In early January 1910 it was announced that the assets of the London Electrobus Company had been taken over by “The Reorganisation and Control Syndicate”. The sale marked the end of the London electrobus operation.
In an article commenting on the sale the magazine Electrical Engineering urged shareholders in the electrobus company to insist on an investigation into the way the company had been run. It said “there may be further revelations of the methods of some of the individuals connected with the company” in a forthcoming court case which would shed more light on “Dr Lehwess’s peculiar activities,” said the magazine, adding the warning: “it will doubtless not disclose all that has been done during his direct or indirect connection with the London Electrobus Company.”
The essential paradox of the electrobus story is that while the technology worked well there always was a dark side to the electrobus finances, as revealed in the recent book A Most Deliberate Swindle.

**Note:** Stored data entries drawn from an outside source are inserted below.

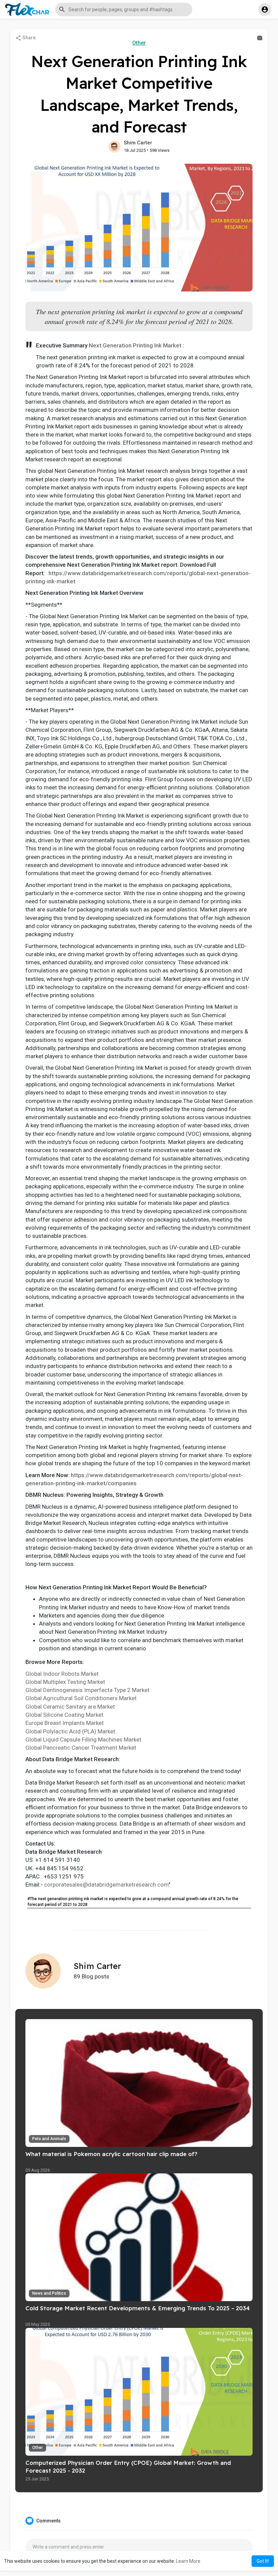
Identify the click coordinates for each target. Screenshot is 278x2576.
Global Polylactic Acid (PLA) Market (70, 1731)
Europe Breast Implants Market (64, 1722)
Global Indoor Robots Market (62, 1673)
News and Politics (49, 2293)
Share (28, 37)
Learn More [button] (188, 2561)
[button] (123, 9)
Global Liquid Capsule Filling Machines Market (83, 1739)
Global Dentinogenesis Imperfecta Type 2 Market (87, 1690)
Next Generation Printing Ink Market (135, 345)
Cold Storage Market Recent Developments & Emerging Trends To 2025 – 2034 (137, 2308)
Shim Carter (138, 143)
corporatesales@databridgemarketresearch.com (106, 1884)
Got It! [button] (263, 2561)
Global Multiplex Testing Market (65, 1681)
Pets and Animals (49, 2138)
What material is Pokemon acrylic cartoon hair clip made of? (111, 2153)
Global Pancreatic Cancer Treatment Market (80, 1747)
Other (139, 43)
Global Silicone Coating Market (64, 1714)
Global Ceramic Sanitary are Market (70, 1706)
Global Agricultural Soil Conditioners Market (81, 1698)
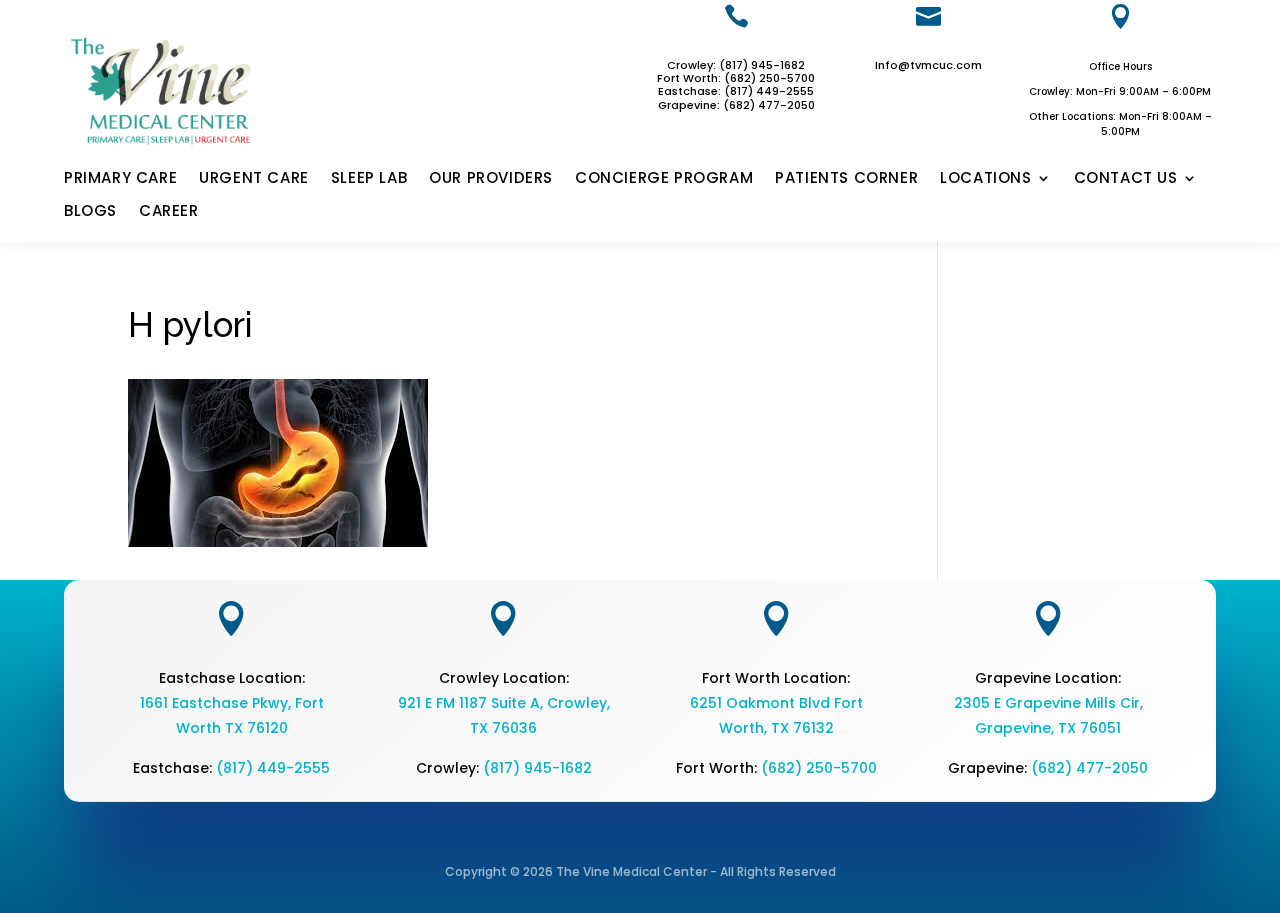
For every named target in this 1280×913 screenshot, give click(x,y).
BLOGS (90, 212)
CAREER (169, 212)
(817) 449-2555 (769, 91)
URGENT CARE (254, 179)
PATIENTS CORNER (846, 179)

Dr Edward Lehwess was a German-born lawyer. He controlled the electrobus company and the companies that assembled the bus. By the autumn of 1907 he had been joined in the swindle by a former solicitor called Edward Beall. Beall, a convicted fraudster, who had only recently been released from prison, was a veteran of pump and dump share swindles.
In the summer of 1909 Lehwess acquired a new partner, Demetrius Delyannis, a nephew of the recently assassinated Greek prime minister. Together they came up with a plan to reconstruct the company, and raised a sizeable sum of money from gullible investors. But the reconstructed company never ran a single bus and the money vanished. When a judge instigated an inquiry into what had become of the electrobus assets Delyannis skipped the country, handing on the rump of the reconstructed company to a Swiss-born swindler called Joseph Chansay. Chansay also fled the country after a warrant was issued for his arrest over other frauds.
Of course it was the job of the electrobus auditor to protect the interests of ordinary shareholders and to prevent fraud by the likes of Delyannis and Lehwess. The auditor was a man called Thomas Garlick. A couple of years after the collapse of the London Electrobus Company, Garlick was also jailed for an unrelated fraud.